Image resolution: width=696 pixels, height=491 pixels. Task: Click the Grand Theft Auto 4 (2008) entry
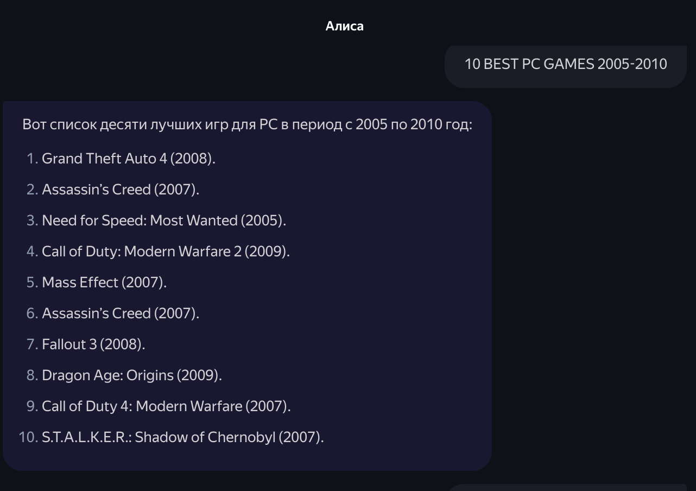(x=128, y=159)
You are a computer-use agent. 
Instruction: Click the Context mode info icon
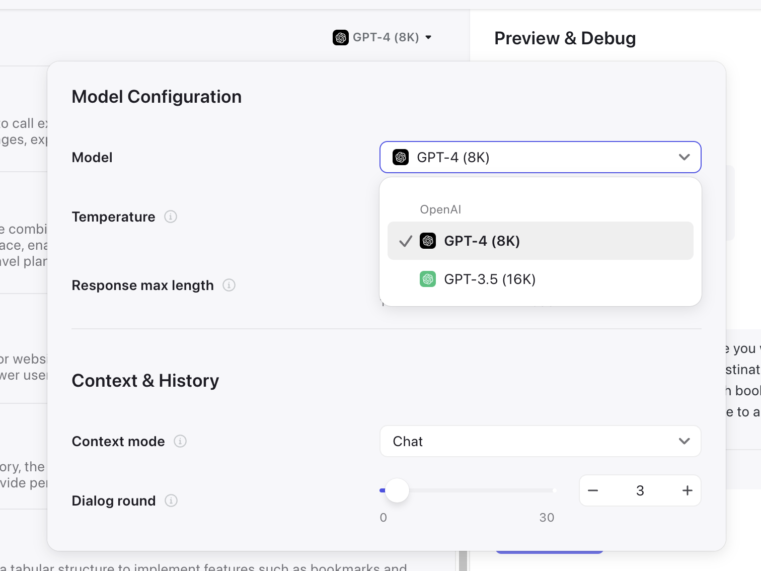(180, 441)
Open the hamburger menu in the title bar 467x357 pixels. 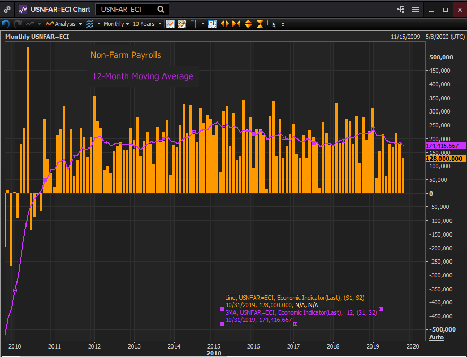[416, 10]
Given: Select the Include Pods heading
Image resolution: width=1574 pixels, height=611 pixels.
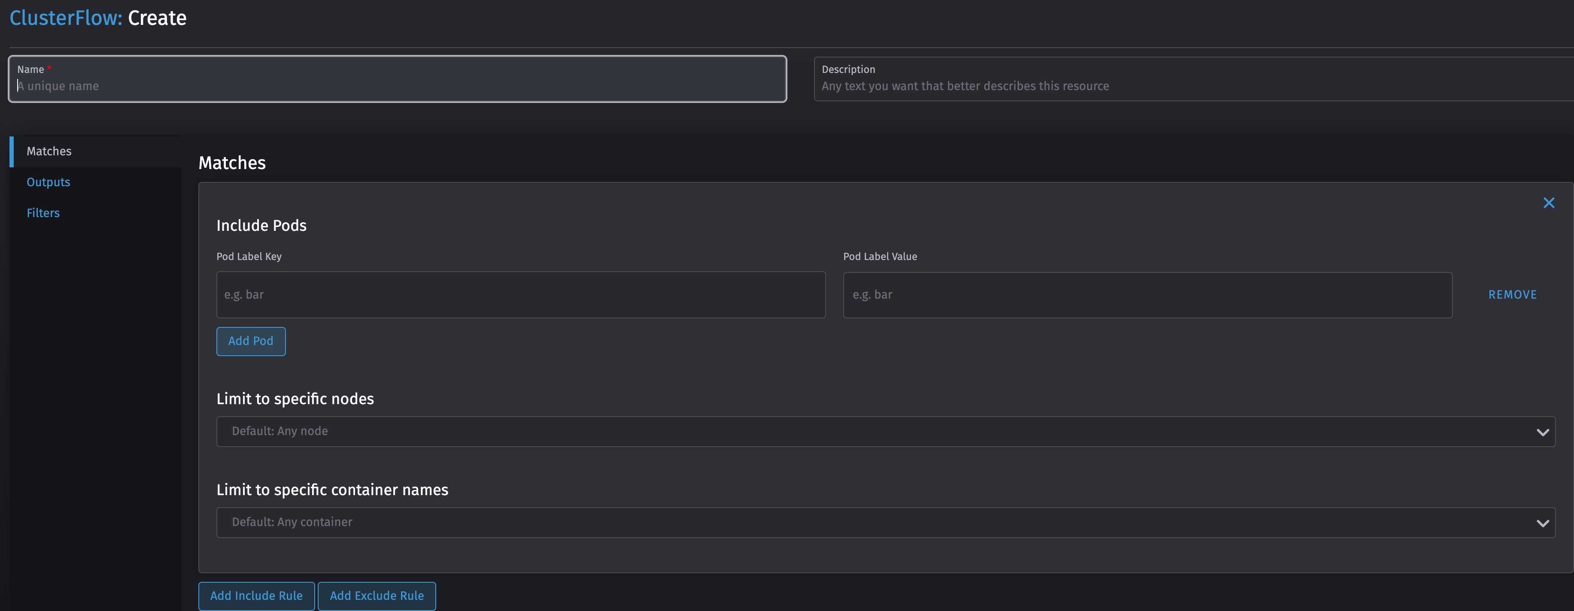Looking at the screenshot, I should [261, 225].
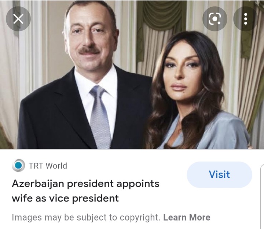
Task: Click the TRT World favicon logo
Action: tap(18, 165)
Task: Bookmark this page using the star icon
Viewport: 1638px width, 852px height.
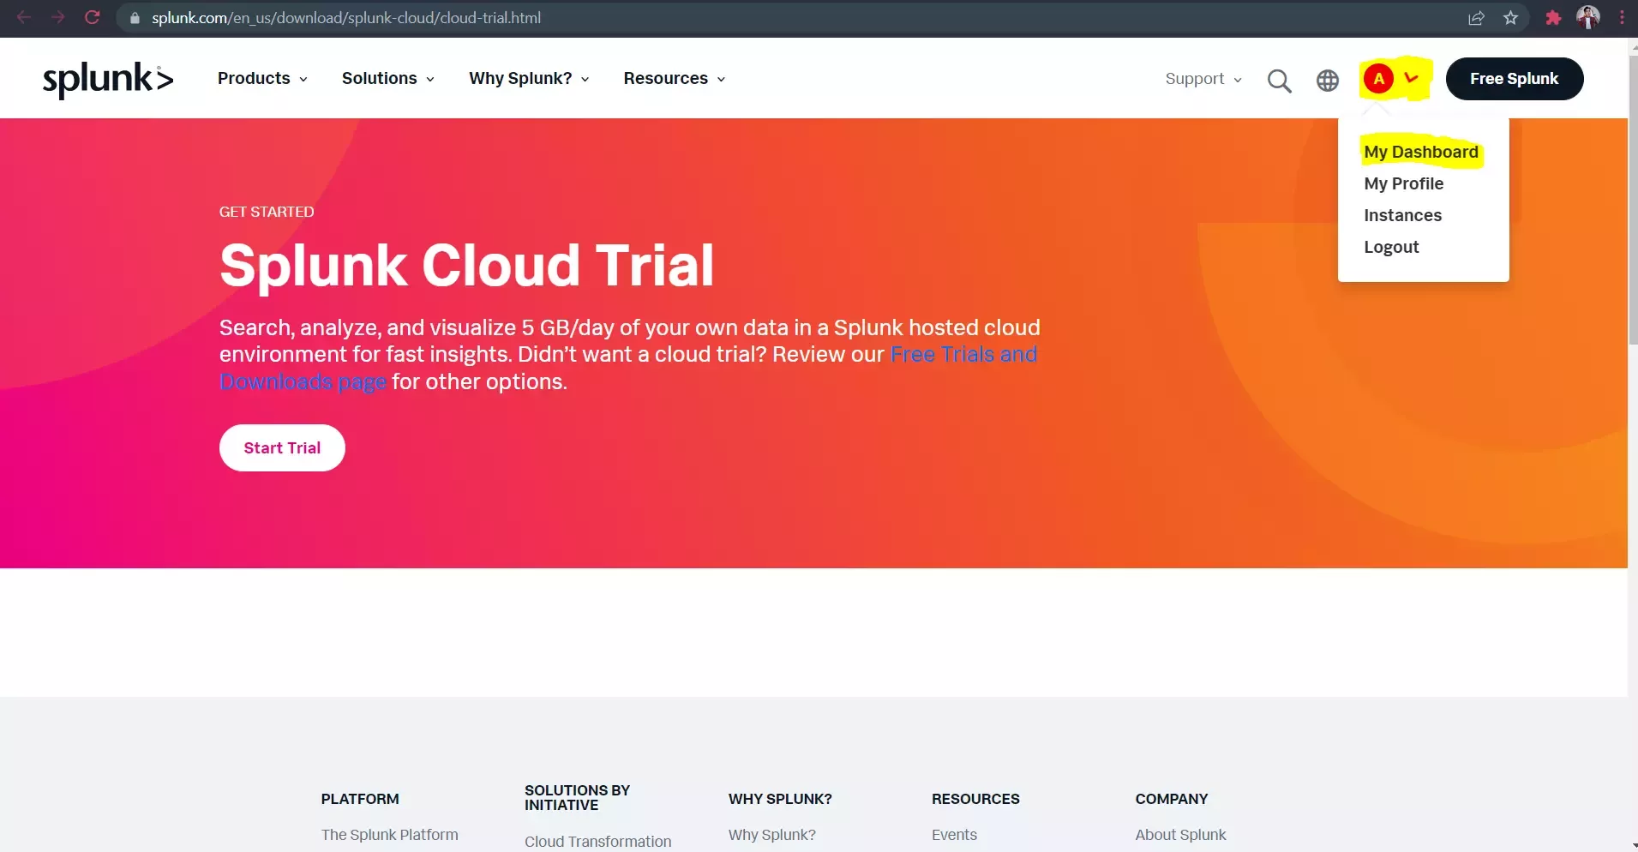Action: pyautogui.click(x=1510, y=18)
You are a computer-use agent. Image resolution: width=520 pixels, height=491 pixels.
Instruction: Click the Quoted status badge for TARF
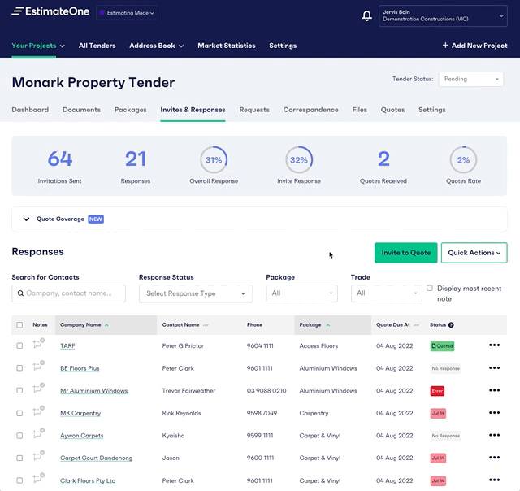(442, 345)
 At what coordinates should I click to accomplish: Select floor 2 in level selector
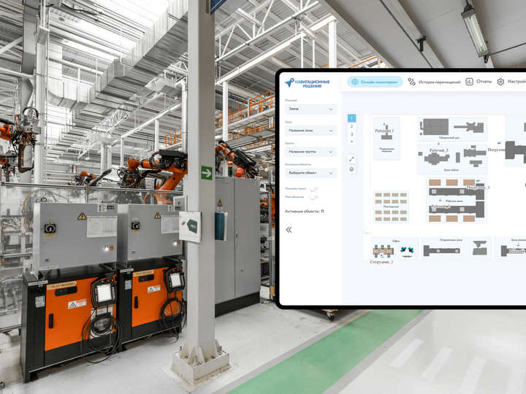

● Your objective
Copy the lines exactly. Start at the line with "Instruction: Click the Quoted", end at the last line above, include both, and omit all pictures.

● Result of this exercise
Instruction: Click the Quoted status badge for TARF
(442, 345)
 At what coordinates should I click to accomplish: Select floor 2 in level selector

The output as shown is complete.